A Audiência Provincial de Barcelona adiou para a semana que vem a decisão sobre o futuro de Daniel Alves –se o brasileiro continuará em prisão provisória ou se aguardará em liberdade pelo julgamento do processo em que é acusado de agressão sexual.
A decisão de estender o tempo de avaliação do recurso apresentado pela defesa não foi justificada ou comunicada oficialmente, mas fontes judiciais com acesso ao processo revelaram que um parecer está previsto para terça-feira (21/02).
Esperava-se que uma decisão fosse divulgada ainda na quinta-feira (16), mas a programação da Sala 3 da Audiência previa o julgamento de outros casos, o que tornou inviável um parecer imediato.

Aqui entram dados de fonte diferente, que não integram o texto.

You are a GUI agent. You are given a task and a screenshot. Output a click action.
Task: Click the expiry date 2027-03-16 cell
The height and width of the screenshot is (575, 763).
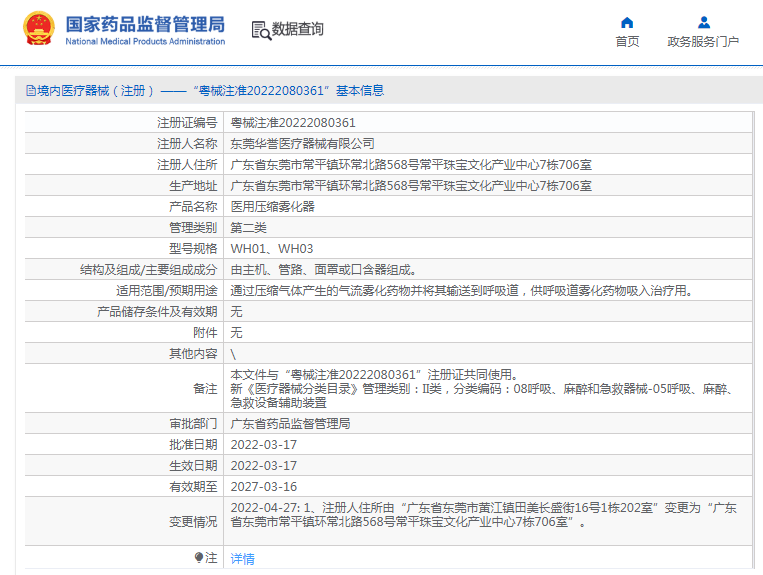[264, 487]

Depois, esperava-se que a conclusão da análise do recurso da defesa acontecesse nesta sexta (17), mas os membros da mesa pediram mais tempo para avaliar o caso.
Foram à Audiência Provincial na quinta-feira os advogados de Daniel Alves, da denunciante e a procuradora do Ministério Público Espanhol.
O jogador não estava convocado para comparecer. Os membros da Audiência avaliam se o recurso da defesa, que pede a saída do brasileiro da prisão, será aceito ou negado.
Daniel Alves está em prisão provisória desde 20 de janeiro no complexo penitenciário de Brians, a cerca de 40km de Barcelona.
Ele é acusado por uma mulher de 23 anos, que afirma ter sido estuprada na noite de 30 de dezembro, no banheiro de uma área VIP da discoteca Sutton, na capital catalã.
O encontro entre a defesa de Daniel Alves, a advogada da denunciante e a procuradora do Ministério Público Espanhol com os magistrados da Sala 3 da Audiência tinha como objetivo permitir que as partes apresentassem os argumentos a favor e contra a liberação do jogador.
Na semana passada, o recurso da defesa foi entregue à Sala, assim como as contestações da acusação.
No entanto, o advogado Cristóbal Martell aproveitou o tempo que tinha para rebater novamente a versão da vítima -como já havia feito no recurso. Em sua intervenção, o advogado mudou a versão dada pelo jogador até agora, afirmando que houve uma relação sexual com penetração e consentida.
A advogada da denunciante, Ester García López, usou seu tempo na Audiência para argumentar que, mesmo com todas as medidas cautelares que Daniel Alves diz estar disposto a adotar, o risco de fuga da Espanha persiste.